**Texte de la page**
-- -- --

Mais quelle est la nature de cette satisfaction? Toutes les œuvres d'art s'adressent-elles à notre sensibilité de la même façon? Y a-t-il quelque chose de commun dans ce que nous apportent des œuvres aussi différentes que :



et 


?

  1. Pourquoi fait-on de l'art ?

L'art n'est pas utilitaire : au contraire, les œuvres d'art sont soigneusement écartées des objets utilitaires. On les met dans des musées, dans des salles de théâtre, de concert, etc pour bien marquer cette séparation. Mais alors, si l'art n'est pas utilitaire, pourquoi fait-on de l'art ? Qu'est-ce que l'art apporte à la vie ?

On peut donner plusieurs réponses à cette question :

  • Le plaisir. L'art nous fait éprouver un plaisir « esthétique », c'est à dire un plaisir dû à la contemplation d'un objet. Le plaisir esthétique se caractérise par une certaine indépendance vis à vis de nos désirs : ce n'est pas la satisfaction d'un désir à travers la consommation d'un objet ou l'action sur quelque chose, le plaisir esthétique consiste plutôt à contempler.

-- -- --

**Travail à faire**
**1.** Relève tous les lieux où, d'après le texte sur l'art, on place les œuvres d'art pour les séparer des objets utilitaires.
**2.** Recopie le texte sur l'art de « On peut donner » à « plutôt à contempler. » en remplaçant « objet » par « spectacle ».
**3.** Rédige la suite du texte sur l'art à partir de sa dernière phrase.
Les enregistrements qui viennent ensuite forment un matériau à part.

Données de position des mots et des éléments
-- -- --

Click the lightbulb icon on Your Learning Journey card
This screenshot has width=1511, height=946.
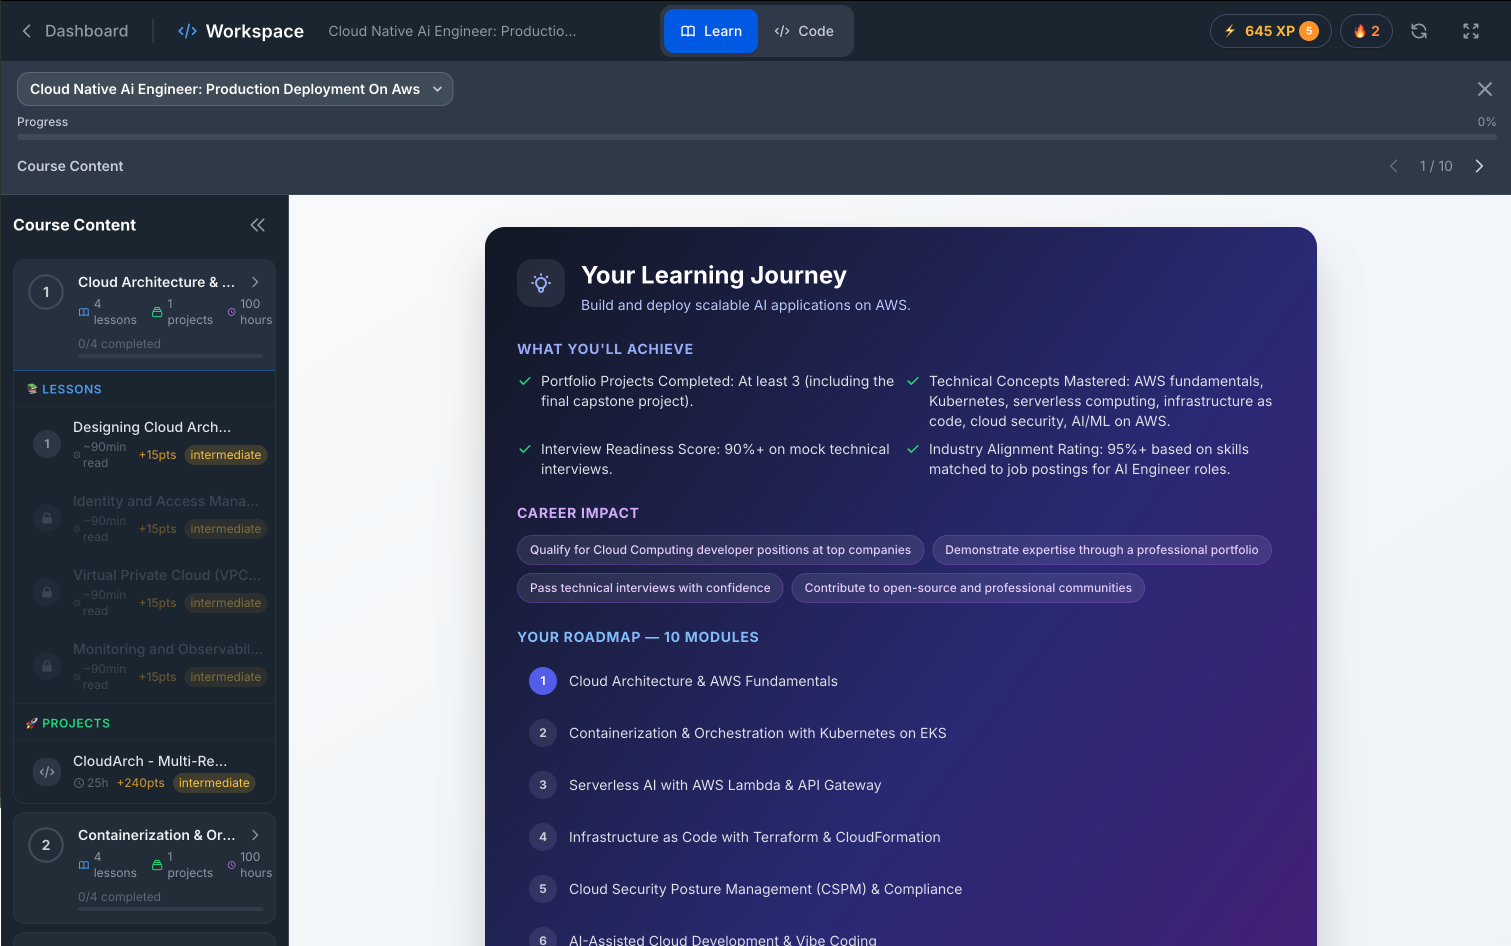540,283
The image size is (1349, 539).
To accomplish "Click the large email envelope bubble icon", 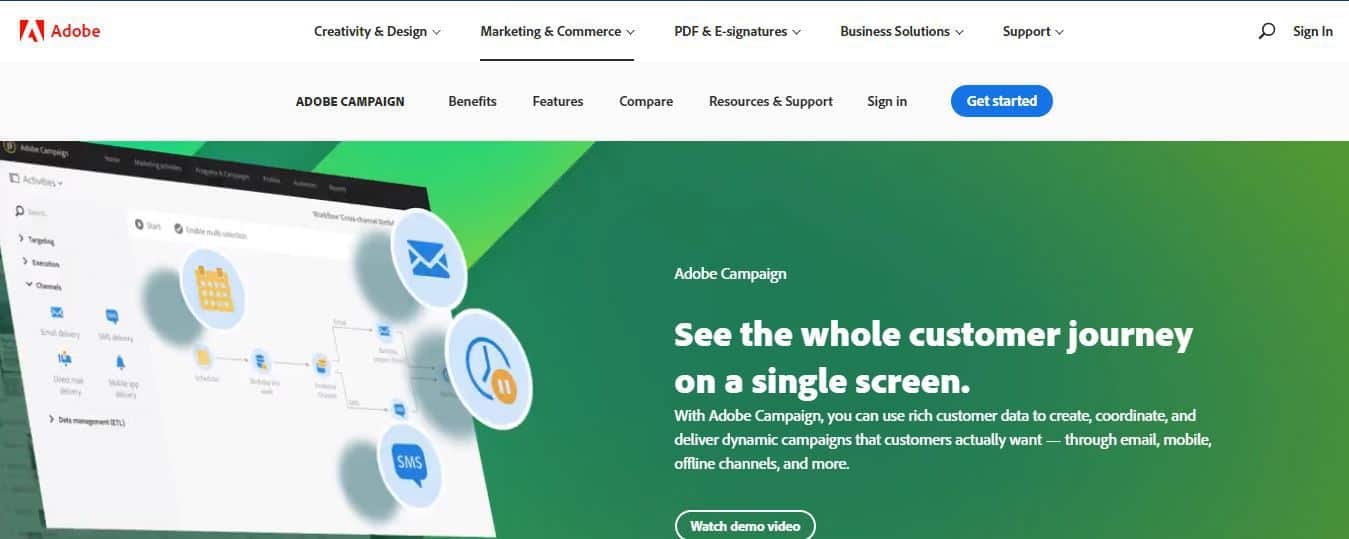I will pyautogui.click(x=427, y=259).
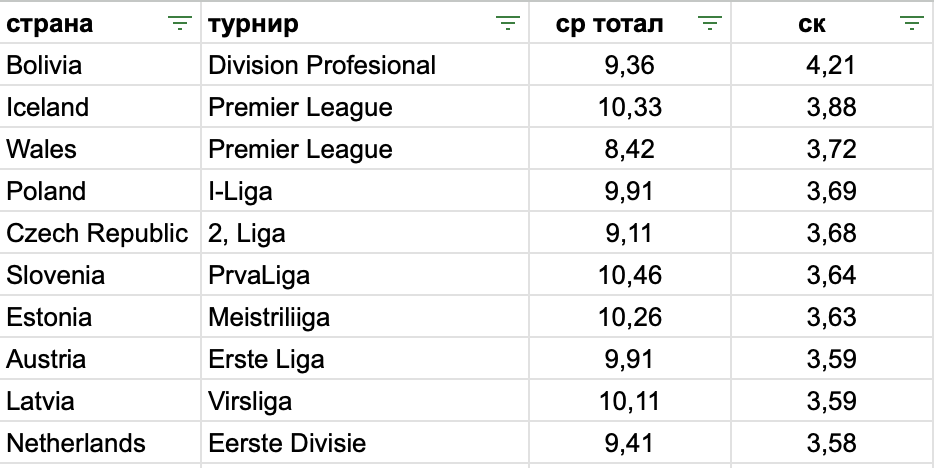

-- -- --

**Tâches résolues**
**1.** les musées, les salles de théâtre, les salles de concert

**2.**
On peut donner plusieurs réponses à cette question :

  • Le plaisir. L'art nous fait éprouver un plaisir « esthétique », c'est à dire un plaisir dû à la contemplation d'un spectacle. Le plaisir esthétique se caractérise par une certaine indépendance vis à vis de nos désirs : ce n'est pas la satisfaction d'un désir à travers la consommation d'un spectacle ou l'action sur quelque chose, le plaisir esthétique consiste plutôt à contempler.

**3.**
  • Le divertissement. On peut considérer l'art comme un moyen d'oublier nos soucis, de fuir le quotidien pour un moment. Dans ce sens, l'art est une parenthèse agréable. Le mot « divertissement » exprime bien cela : il s'agit de se détourner des problèmes de la vie réelle à travers une création imaginaire. Notre rapport à l'art est souvent de l'ordre du divertissement : nous allons au cinéma pour passer une bonne soirée, nous écoutons de la musique pour danser et nous amuser, etc. Mais le divertissement n'est pas le propre de l'art. L'art n'est pas le seul moyen de divertissement, le tournoi de Roland Garos, le ski nautique, le whisky sont aussi des divertissements très efficaces.

  • Le message. L'art engagé et l'art religieux sont de bons exemples de la fonction de message de l'art. L'art a l'avantage sur les autres moyens de communication de frapper l'imagination, de mobiliser le corps, et par conséquent de donner plus de force au message. Pourtant, tout l'art n'a pas pour fonction de transmettre un message : une symphonie, par exemple, ne transmet pas un message au sens usuel du terme.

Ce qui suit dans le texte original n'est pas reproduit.